*WHAT TO WORK ON*: Could you report every line from the entries that includes the word "link"?

Data entries

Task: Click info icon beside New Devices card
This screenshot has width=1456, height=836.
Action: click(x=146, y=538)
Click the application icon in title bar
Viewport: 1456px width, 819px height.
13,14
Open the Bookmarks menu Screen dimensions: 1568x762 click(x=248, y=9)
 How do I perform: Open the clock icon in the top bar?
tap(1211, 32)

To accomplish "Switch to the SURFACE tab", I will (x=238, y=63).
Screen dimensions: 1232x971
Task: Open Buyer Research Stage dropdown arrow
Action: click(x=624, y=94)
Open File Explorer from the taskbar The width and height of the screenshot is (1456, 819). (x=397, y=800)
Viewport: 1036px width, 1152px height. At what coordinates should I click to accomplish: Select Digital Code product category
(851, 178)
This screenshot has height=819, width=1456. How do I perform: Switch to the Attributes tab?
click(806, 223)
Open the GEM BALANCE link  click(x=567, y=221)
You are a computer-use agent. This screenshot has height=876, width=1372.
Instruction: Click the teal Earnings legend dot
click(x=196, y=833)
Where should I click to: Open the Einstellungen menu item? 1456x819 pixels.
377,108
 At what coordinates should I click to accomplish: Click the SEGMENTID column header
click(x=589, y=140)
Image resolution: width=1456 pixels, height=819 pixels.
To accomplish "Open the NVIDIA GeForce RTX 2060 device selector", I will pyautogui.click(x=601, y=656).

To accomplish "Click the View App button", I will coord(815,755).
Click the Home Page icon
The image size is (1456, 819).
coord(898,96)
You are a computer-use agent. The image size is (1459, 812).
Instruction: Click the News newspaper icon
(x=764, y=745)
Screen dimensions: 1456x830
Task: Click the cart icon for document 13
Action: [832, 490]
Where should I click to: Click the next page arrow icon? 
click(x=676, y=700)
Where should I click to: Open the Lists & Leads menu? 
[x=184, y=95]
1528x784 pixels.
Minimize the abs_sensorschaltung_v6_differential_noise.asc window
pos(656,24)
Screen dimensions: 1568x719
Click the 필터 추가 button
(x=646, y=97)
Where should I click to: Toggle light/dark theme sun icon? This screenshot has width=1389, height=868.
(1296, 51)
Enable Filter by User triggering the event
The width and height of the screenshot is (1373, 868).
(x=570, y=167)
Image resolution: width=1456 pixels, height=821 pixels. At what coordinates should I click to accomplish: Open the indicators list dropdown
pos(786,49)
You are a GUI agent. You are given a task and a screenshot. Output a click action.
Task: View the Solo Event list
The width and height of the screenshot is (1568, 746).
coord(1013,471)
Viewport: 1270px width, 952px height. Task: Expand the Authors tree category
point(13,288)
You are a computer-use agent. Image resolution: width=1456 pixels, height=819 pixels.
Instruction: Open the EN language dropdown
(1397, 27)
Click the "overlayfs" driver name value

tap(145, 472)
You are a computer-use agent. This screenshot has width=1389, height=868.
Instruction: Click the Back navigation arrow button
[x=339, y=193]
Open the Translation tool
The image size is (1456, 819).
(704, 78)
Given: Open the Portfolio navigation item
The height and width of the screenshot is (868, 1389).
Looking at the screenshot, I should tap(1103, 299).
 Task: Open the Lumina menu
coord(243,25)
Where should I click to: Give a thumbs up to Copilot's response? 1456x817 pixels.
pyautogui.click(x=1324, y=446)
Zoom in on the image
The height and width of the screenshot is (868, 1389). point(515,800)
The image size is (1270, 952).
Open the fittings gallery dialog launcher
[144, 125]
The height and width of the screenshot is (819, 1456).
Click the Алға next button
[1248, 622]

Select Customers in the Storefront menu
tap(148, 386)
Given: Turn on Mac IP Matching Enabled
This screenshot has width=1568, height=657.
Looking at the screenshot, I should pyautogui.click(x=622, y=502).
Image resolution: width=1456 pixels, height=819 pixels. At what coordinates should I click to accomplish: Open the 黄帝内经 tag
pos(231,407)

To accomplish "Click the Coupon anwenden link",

*THE ANSWER*:
Open the GEM BALANCE link  click(x=567, y=221)
To accomplish "Click the Coupon anwenden link",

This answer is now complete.